Posted by: Turbulence | June 06, 2012 at 02:46 PM
Perceptions of latitude are skewed even on this continent (meaning North America) as you go east to west. Seattle is north of Montreal. The northern border of California is just about even with Chicago and Connecticut. The East Coast is generally more south than it seems without busting out a map and checking (or so it seems to me that it seems that way to people generally).
Posted by: hairshirthedonist | June 06, 2012 at 02:55 PM
I knew a lot of that stuff, but still got thrown off by this: my great-aunt (and her daughter, and granddaughter, and great-granddaughter) all live up on Cape Breton Island, near a place called Margaree Harbor. Cape Breton Island is the northeastern tip of Nova Scotia, so of course it's way the hell up there, right? They live about halfway between the near end of the island and the remotest tip (Cape North).
There are places in Maine that are north of where they live, it turns out. There's a good degree of latitude that Maine extends north of where they live.

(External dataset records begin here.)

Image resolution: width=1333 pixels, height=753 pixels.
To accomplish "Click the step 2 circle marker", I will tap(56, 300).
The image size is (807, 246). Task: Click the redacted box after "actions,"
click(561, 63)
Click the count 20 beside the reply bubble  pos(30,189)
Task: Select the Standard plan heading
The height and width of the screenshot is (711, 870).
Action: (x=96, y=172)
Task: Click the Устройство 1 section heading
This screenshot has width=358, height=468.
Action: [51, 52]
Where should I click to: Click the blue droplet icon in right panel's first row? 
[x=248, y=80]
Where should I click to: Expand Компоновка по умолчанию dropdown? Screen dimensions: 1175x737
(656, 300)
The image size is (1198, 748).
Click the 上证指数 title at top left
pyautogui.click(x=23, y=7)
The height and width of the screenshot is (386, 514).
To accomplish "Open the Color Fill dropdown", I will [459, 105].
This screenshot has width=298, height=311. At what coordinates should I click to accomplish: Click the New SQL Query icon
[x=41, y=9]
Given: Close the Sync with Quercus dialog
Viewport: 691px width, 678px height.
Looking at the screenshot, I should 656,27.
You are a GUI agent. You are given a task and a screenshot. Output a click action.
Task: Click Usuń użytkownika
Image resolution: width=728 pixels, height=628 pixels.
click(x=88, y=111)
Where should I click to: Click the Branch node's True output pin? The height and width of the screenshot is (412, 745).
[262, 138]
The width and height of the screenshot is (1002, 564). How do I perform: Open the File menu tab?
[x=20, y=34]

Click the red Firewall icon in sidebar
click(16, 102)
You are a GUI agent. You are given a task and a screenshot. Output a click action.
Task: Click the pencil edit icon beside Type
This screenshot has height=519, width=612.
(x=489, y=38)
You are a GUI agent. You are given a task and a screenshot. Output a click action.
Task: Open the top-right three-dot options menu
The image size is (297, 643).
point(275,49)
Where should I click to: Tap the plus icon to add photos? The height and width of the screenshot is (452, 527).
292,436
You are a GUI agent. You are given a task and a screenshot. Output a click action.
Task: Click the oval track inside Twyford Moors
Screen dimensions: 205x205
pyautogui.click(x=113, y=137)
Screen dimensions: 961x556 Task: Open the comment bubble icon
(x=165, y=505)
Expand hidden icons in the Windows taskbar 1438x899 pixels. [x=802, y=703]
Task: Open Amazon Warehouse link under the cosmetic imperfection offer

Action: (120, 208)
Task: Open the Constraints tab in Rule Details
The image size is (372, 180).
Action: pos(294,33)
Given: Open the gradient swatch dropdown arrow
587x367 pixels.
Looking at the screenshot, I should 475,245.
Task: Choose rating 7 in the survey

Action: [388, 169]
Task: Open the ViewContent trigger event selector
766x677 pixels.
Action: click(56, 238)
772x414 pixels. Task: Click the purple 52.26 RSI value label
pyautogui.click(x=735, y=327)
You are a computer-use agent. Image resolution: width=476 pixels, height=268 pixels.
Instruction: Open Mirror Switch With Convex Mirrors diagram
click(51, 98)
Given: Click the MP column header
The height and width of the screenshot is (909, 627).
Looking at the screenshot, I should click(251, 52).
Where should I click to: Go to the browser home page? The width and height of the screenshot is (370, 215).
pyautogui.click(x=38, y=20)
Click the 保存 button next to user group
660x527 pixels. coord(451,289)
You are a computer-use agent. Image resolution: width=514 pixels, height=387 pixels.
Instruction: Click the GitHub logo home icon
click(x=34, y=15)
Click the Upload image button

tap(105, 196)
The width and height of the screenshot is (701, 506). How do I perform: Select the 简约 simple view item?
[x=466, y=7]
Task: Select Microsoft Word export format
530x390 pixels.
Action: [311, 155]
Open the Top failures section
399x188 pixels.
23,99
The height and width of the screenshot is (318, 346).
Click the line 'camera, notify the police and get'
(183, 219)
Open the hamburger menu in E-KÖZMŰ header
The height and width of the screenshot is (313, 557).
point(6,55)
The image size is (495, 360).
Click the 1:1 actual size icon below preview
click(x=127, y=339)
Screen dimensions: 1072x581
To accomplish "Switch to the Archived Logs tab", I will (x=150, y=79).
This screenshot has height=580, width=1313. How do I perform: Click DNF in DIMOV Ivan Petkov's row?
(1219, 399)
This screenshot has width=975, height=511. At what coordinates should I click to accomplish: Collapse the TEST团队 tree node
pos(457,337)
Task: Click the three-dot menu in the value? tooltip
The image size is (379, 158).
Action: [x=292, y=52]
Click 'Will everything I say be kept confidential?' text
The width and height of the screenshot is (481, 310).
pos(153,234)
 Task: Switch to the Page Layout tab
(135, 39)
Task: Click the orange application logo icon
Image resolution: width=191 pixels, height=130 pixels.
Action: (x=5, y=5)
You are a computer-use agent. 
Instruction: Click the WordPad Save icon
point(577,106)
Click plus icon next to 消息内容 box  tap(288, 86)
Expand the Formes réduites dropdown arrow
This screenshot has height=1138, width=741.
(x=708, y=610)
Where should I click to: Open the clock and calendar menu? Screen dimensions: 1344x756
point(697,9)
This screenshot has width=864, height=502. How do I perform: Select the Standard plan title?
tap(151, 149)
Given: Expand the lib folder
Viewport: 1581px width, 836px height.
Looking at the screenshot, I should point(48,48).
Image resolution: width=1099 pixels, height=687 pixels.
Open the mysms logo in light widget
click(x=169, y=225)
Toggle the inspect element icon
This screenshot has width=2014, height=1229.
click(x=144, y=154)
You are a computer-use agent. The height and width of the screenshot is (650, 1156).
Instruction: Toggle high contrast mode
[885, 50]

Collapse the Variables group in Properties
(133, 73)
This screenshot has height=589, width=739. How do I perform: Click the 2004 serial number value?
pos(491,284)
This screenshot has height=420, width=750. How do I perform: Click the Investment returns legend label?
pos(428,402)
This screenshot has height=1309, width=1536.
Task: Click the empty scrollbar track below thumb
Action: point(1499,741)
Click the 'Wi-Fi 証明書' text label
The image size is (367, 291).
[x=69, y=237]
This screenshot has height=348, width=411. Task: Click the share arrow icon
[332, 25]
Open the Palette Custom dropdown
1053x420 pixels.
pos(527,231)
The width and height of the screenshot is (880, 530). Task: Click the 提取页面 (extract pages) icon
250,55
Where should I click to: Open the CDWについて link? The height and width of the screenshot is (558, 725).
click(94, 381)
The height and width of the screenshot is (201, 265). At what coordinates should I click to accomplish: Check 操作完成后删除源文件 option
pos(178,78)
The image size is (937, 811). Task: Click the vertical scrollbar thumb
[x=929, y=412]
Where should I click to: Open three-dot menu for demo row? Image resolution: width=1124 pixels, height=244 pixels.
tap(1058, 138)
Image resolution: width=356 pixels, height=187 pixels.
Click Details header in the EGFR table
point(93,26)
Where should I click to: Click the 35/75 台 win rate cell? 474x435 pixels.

Posted by: Slartibartfast | June 06, 2012 at 05:34 PM
My colleague in our London office is always amazed by the differences in our weather until I remind her that, despite its location on Lake Erie, Cleveland is still 10 degrees of latitude farther south than London is.
Posted by: Phil | June 06, 2012 at 06:31 PM
Regarding Krugman and European "austerity".
I think he sees the big cautionary picture of who the eventual winners will be:
http://livewire.talkingpointsmemo.com/entries/video-greek-political-debate-turns-violent?ref=fpblg
Posted by: Countme-In | June 07, 2012 at 10:24 AM
Iceland lies completely South of the Arctic circle (which cuts Norway in half). The Southern tip of Greenland is about the latitude of Stockholm. The Eastern and Western coast of Greenland have a very different climate and it is the European side (which one would expect to be warmer) that is uninhabitable while almost all settlements are on the American side (which one would expect to be colder).
Now try to explain this to people who have difficulty to even understand that there is a latitude-temperature connection in the first place.